#### [EXERCISE PASSAGE]

Llanbedr children show their vision

Date: 07/11/2017
Llanbedr-1

Pupils from Ysgol Llanbedr have been inspired to design posters which encourage people to think about the local environment having seen litter and dog mess on pavements and playgrounds in the area.

 Gwynedd Council’s Tidy Towns officer, Jonathan Neale, was invited to the school to help the children and the posters have been transferred into hardback signs so that they could be put up around the village.

 Jonathan Neale, Gwynedd Council’s Tidy Towns officer said: “It was a pleasure to work with the children on their anti-litter and dog fouling campaigns. Their pictures are colourful and imaginative and I’m sure they will attract a lot of attention in the area. I’m happy that it is the children who are leading on these campaigns, as they have the imagination and enthusiasm to act upon it.”

#### [DATA LISTING]
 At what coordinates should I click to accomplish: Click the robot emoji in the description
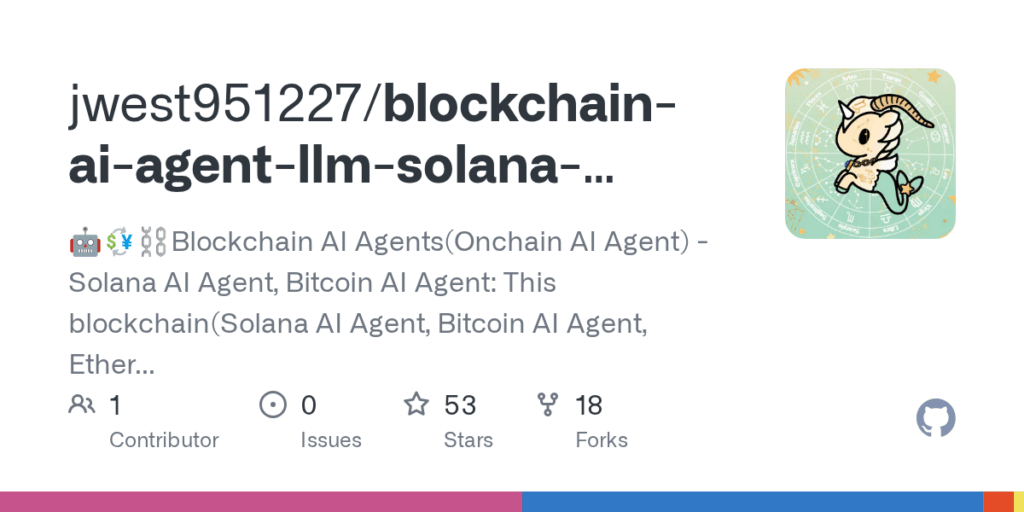point(85,242)
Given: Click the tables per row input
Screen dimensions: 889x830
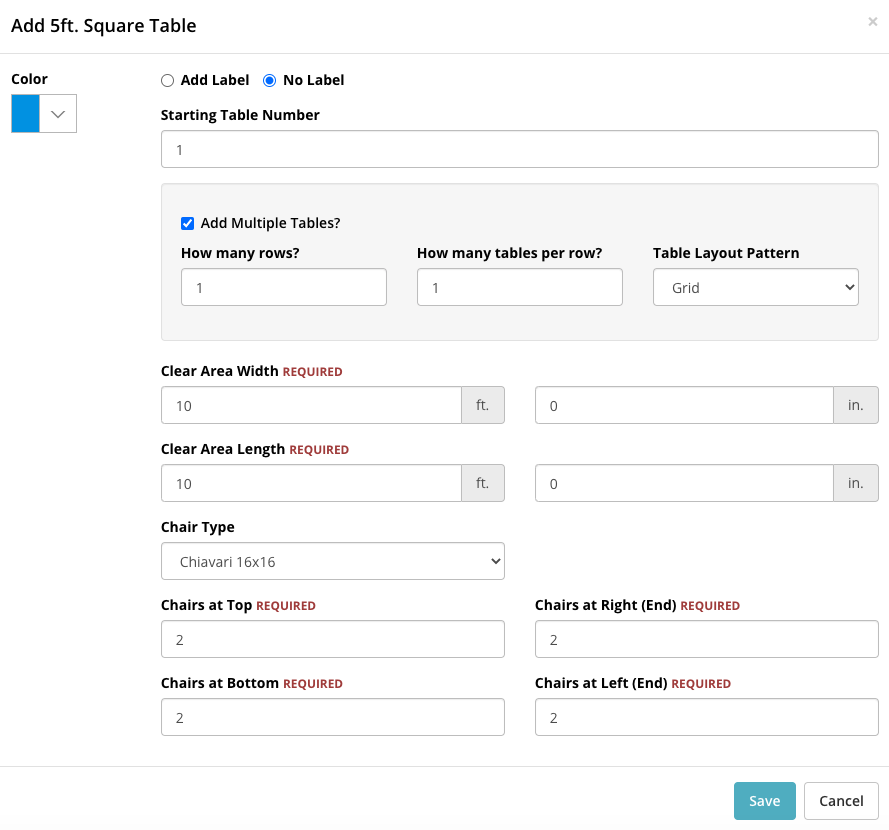Looking at the screenshot, I should coord(520,287).
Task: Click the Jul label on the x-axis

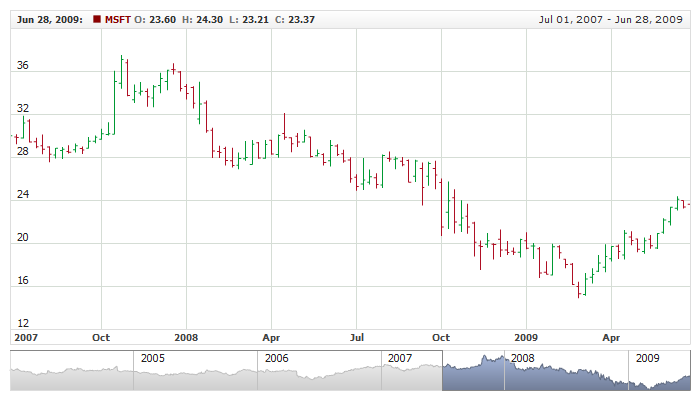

#### [USING THE INFORMATION]
1 > Summarize the Llanbedr news item in two sentences.
2 > Decide whether each statement agrees with the Llanbedr news item. Answer yes or no, and quote the words of the news item that decide it.
(a) The posters were made into signs for display around the village.
(b) The children were prompted by litter they had seen on a beach.
(c) Jonathan Neale described the children's pictures as dull.
3 > Translate this sentence from the Llanbedr news item into Spanish: "Their pictures are colourful and imaginative and I’m sure they will attract a lot of attention in the area."

#### [RESPONSES FOR EACH TASK]
1 > Pupils from Ysgol Llanbedr designed posters that encourage people to think about the local environment after they saw litter and dog mess on pavements and playgrounds in the area. Gwynedd Council's Tidy Towns officer, Jonathan Neale, helped the children, and the posters were made into hardback signs to be put up around the village.

2 >
(a) Yes: "the posters have been transferred into hardback signs so that they could be put up around the village"
(b) No: "having seen litter and dog mess on pavements and playgrounds in the area"
(c) No: "Their pictures are colourful and imaginative"

3 > Sus dibujos son coloridos e imaginativos, y estoy seguro de que atraerán mucha atención en la zona.